In the records below, find the line with "The width and height of the screenshot is (659, 1428)." and repeat it and every line after it, exactly, without any pictures.

Data to examine section start

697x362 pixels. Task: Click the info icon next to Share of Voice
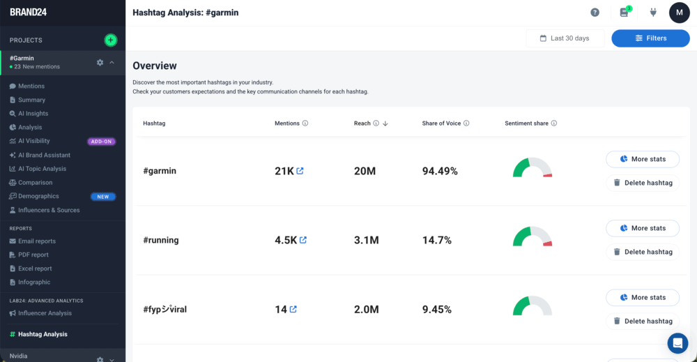click(466, 123)
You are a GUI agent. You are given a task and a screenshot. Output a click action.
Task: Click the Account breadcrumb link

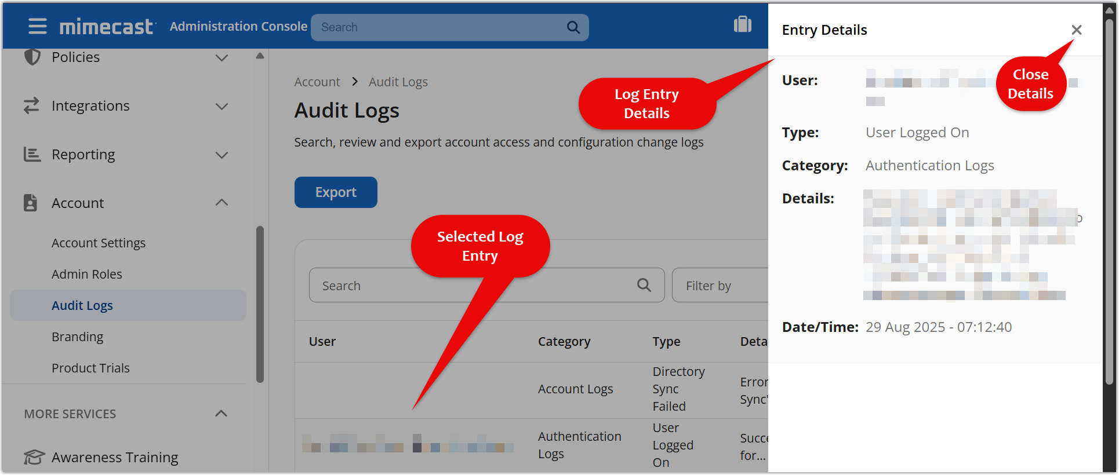click(x=317, y=82)
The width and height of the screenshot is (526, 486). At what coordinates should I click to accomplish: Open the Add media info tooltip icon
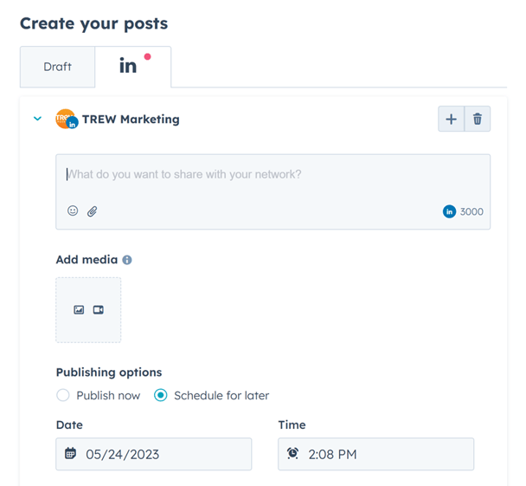(127, 260)
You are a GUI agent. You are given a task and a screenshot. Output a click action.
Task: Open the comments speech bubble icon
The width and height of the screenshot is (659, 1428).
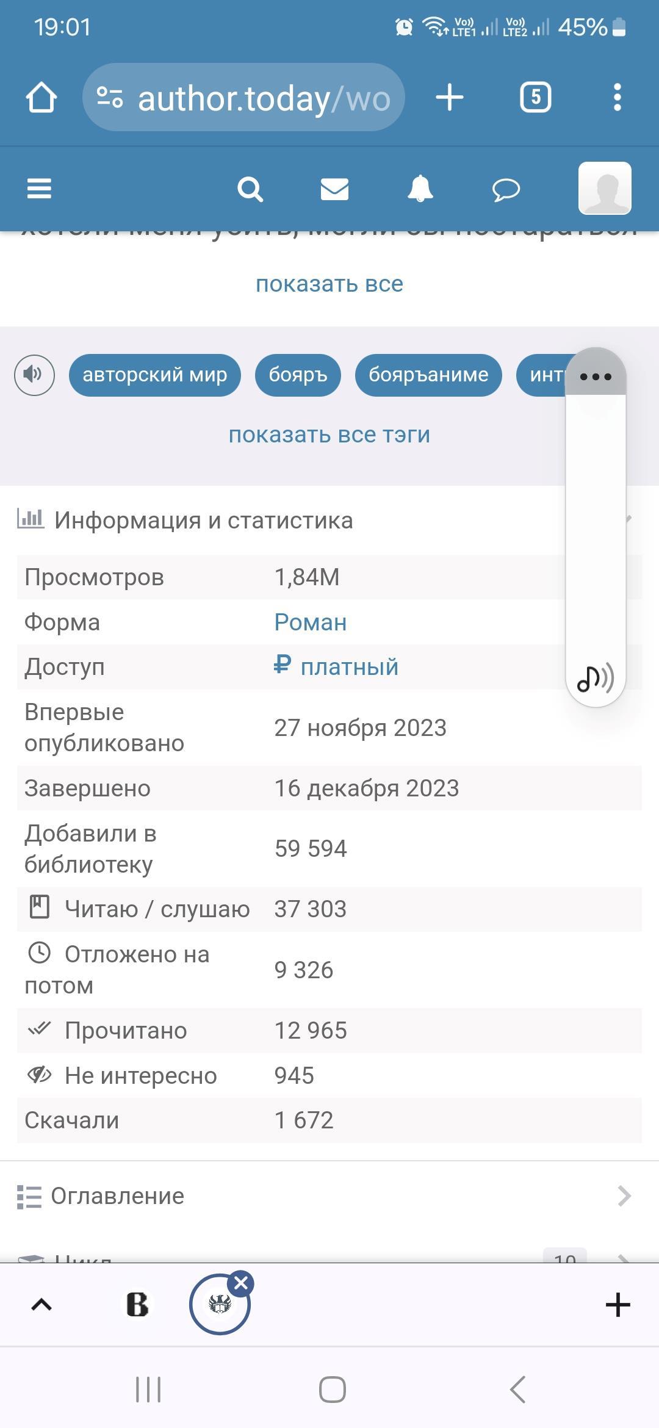click(x=506, y=190)
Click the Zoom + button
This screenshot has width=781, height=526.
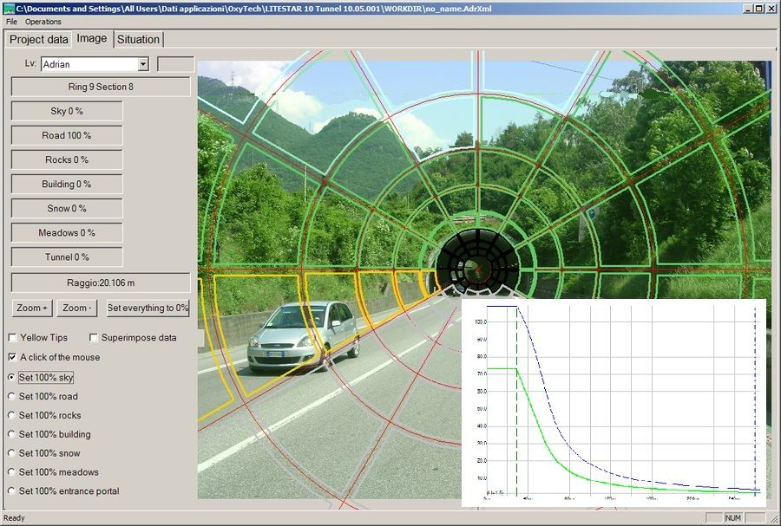tap(32, 308)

Data to examine section end

=== Written response ===
The width and height of the screenshot is (659, 1428).
click(x=506, y=190)
Click the Zoom + button
This screenshot has width=781, height=526.
tap(32, 308)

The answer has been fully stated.